But still, my initial question remains: Why are publications driven by brand sponsors now suddenly placing the idea of bands “selling out” back on their menu of possible press treatments?
“It’s a safe play. They feel like they have an in to point the finger,” Ott tells me.
Me: “In your opinion, why did the ’90s notion of selling out evaporate over the last 15 years?”
Ott: “It didn’t for me, I don’t know.”
The Part Where David Berman from The Silver Jews Allows Me To Publish Something He Emailed Me In 2009
“What’s interesting here is how the post-sell out era coincided with the explosion of supply. Suddenly marketing your music became more necessary seeming. Got to get out there and manufacture desire for your music. Competition meant you couldn’t afford to have an unattractive bass player anymore. Overweight greats were shut out.
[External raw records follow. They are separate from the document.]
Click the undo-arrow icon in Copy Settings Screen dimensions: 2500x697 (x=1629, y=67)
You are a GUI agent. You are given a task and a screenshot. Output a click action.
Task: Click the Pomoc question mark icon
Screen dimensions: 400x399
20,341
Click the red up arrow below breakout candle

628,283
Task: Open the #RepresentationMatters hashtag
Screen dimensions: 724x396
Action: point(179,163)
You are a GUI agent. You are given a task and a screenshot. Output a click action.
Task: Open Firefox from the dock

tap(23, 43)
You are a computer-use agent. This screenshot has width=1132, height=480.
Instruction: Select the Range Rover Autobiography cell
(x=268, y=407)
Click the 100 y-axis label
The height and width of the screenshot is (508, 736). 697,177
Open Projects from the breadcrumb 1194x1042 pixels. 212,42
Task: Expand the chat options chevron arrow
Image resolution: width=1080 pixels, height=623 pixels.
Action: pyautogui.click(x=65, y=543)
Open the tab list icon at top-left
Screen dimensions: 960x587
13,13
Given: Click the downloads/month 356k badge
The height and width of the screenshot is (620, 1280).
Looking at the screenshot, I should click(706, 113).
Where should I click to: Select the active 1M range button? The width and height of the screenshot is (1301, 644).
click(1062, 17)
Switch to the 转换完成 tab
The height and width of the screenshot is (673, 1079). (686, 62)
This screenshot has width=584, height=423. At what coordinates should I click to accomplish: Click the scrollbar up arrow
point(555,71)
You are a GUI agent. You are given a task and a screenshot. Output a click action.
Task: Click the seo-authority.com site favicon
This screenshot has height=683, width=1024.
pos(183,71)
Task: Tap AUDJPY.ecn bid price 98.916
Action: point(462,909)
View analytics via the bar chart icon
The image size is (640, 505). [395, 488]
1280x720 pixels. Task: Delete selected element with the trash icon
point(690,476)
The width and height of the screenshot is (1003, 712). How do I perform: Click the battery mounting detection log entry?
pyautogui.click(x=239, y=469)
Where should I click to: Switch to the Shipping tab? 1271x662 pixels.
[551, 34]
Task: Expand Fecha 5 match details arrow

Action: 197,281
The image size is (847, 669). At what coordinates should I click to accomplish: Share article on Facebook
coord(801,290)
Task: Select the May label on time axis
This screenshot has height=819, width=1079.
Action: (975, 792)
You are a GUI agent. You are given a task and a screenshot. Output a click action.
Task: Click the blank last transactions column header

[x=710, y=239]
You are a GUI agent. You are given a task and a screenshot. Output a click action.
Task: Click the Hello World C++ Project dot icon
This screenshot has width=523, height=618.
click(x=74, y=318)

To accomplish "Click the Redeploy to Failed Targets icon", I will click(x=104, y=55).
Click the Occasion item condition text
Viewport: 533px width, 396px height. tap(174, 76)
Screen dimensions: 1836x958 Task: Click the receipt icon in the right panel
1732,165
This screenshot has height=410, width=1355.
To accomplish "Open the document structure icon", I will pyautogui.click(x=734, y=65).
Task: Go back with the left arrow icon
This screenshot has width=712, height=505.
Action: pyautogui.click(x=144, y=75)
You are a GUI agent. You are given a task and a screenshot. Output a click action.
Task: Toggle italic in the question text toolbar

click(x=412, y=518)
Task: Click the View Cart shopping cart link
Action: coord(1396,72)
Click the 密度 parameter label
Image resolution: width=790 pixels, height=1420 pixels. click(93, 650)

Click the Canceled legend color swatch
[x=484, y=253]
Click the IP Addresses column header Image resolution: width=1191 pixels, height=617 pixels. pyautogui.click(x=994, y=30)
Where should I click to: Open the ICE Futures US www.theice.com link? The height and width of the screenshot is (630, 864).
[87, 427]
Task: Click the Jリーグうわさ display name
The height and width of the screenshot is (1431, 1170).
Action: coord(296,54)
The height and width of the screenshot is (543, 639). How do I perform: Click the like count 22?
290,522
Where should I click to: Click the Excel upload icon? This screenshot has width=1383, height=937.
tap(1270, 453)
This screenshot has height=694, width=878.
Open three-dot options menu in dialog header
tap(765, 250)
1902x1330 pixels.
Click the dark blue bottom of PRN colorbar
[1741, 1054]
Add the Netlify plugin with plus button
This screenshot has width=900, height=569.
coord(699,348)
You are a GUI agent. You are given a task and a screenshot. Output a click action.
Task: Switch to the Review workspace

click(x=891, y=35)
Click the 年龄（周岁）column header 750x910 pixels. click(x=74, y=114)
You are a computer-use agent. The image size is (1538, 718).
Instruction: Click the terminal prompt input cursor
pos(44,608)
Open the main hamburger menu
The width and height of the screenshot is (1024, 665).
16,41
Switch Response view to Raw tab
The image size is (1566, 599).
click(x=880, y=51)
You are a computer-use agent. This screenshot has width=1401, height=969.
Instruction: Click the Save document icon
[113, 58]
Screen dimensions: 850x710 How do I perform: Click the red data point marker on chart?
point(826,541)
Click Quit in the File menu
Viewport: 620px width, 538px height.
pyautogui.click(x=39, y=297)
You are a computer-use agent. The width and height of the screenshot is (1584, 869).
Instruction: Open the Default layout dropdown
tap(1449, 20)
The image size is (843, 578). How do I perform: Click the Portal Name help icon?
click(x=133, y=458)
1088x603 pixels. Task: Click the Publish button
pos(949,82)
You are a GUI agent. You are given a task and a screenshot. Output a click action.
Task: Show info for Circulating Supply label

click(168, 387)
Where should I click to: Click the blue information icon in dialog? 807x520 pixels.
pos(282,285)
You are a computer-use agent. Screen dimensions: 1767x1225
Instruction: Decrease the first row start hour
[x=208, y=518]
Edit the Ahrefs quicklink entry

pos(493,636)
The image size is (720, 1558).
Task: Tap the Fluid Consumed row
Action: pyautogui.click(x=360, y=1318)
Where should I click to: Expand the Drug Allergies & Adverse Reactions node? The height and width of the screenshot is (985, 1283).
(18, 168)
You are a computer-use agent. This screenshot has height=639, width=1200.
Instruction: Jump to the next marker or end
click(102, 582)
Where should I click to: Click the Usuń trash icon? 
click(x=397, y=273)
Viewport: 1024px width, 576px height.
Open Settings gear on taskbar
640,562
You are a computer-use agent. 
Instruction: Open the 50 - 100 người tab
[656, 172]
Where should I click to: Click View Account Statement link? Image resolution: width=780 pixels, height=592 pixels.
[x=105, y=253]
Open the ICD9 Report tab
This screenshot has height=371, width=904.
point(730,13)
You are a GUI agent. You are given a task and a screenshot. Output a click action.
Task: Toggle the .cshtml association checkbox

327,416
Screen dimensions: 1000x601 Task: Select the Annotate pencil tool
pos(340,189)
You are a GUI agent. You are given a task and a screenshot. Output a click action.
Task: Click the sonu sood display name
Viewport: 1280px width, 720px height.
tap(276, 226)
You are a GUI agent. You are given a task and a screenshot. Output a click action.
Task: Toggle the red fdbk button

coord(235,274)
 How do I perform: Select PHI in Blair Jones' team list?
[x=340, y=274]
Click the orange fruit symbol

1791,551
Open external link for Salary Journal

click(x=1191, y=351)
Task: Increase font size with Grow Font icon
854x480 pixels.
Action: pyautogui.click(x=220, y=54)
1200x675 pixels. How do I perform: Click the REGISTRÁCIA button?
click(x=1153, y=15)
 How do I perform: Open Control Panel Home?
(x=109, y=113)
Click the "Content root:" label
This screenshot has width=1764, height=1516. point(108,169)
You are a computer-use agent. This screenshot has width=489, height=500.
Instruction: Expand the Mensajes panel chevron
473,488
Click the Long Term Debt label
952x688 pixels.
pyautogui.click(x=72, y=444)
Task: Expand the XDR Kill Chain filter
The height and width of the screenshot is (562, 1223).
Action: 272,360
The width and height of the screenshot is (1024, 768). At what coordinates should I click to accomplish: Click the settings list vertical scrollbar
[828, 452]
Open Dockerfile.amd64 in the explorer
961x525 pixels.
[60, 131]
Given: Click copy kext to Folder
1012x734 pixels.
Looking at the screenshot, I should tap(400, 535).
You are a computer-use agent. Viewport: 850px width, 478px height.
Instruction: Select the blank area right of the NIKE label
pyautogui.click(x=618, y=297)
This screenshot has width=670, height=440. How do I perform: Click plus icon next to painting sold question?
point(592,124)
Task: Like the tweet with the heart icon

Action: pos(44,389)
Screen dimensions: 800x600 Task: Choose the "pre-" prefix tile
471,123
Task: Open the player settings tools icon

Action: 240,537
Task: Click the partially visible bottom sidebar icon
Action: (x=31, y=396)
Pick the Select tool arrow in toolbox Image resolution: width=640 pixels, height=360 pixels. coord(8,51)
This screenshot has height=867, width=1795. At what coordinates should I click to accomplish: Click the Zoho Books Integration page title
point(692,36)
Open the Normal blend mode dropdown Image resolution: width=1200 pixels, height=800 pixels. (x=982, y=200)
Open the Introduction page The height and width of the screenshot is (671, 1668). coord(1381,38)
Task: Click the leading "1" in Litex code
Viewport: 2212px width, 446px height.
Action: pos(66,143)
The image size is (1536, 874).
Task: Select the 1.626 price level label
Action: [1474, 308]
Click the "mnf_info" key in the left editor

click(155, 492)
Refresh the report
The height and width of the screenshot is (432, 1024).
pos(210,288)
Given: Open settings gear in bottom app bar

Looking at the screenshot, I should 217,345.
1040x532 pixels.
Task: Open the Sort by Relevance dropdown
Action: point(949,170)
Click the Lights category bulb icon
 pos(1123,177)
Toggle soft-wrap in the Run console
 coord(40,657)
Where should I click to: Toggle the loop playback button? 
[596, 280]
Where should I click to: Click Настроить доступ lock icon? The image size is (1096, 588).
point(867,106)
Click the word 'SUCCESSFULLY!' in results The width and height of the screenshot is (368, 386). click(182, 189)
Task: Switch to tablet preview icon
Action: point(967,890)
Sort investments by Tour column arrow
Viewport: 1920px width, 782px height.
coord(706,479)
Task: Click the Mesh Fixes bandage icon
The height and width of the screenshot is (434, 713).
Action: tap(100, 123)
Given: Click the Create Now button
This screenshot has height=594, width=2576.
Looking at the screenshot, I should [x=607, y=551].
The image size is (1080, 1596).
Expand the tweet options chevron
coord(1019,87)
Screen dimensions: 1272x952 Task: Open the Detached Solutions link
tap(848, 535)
Jared from Subway was the Velvet Underground of the post-Y2K music boom. What you get is a mannerist mentality where expertise and skill levels are very high but greatness sort of a ruled out concept.”
Four Things That Aren’t Helping the Argument That Maybe Artists Deserve More
1) Perpetuation of rightfully defunct models where fortunes were made for very little work.
Earlier this year, Van Dyke Parks wrote an op-ed for The Daily Beast called “How Artists Are Getting Screwed In The Digital Age” in which he wrote, “Forty years ago, co-writing a song with Ringo Starr would have provided me a house and a pool.” Presenting an anomaly, or what was at best a market bubble, as the good old days when things were “fairer” is a deeply out-of-touch strategy to explain to the public how things could be organized. These arguments need to come from people who want to consistently work hard. Here, Parks sounds like someone who’s trying to argue that the lottery used to be easier to win.
2) Artists who are transparent about their finances in order to demonstrate the difficulty in making a profit, but who do a poor job at creating a realist budget in the first place.
Last week a band called Pomplamoose (whose name I had heard before but was always unsure whether it was a band or some company that makes fleece pullovers) published a comprehensive breakdown of their recent tour’s expenses and earnings, titling it “Pomplamoose 2014 Tour Profits (or Lack Thereof).” Despite multiple qualifiers prefacing how fortunate they feel, the intended point was subsequently swallowed whole by budget numbers revealing poor choices and preferences for tour comforts that should only be entertained by bands who already know they can tour and successfully make a profit. The analysis is done here and here fairly thoroughly. The real horror story to be told comes from successful mid-level bands who do it all themselves, eschew comfort for efficiency, sellout shows and still come home with little to show for it. That story is out there, it exists, and when it arrives there will be no arguing whether the band made frugal choices or not.
3) Millionaire Spokespeople.
In October, Jimmy Buffet made headlines when he publicly asked Spotify for a raise. “Do you see any time in the future where we might see a raise directly from you,” the “Cheeseburger in Paradise” singer directed at Spotify founder Daniel Ek while both were in attendance at something called the “Vanity Fair New Establishment Summit.” If I had been in the room, I would’ve tried to get the crowd to start chanting “Millionaire Fist Fight! Millionaire Fist Fight!” The headline-grabbing spokespeople making the case for artists simply cannot come from artists who have already made millions. That’s like sending the drunkest member of your party up to the bar to inform the bartender that the drinks are being poured a little light.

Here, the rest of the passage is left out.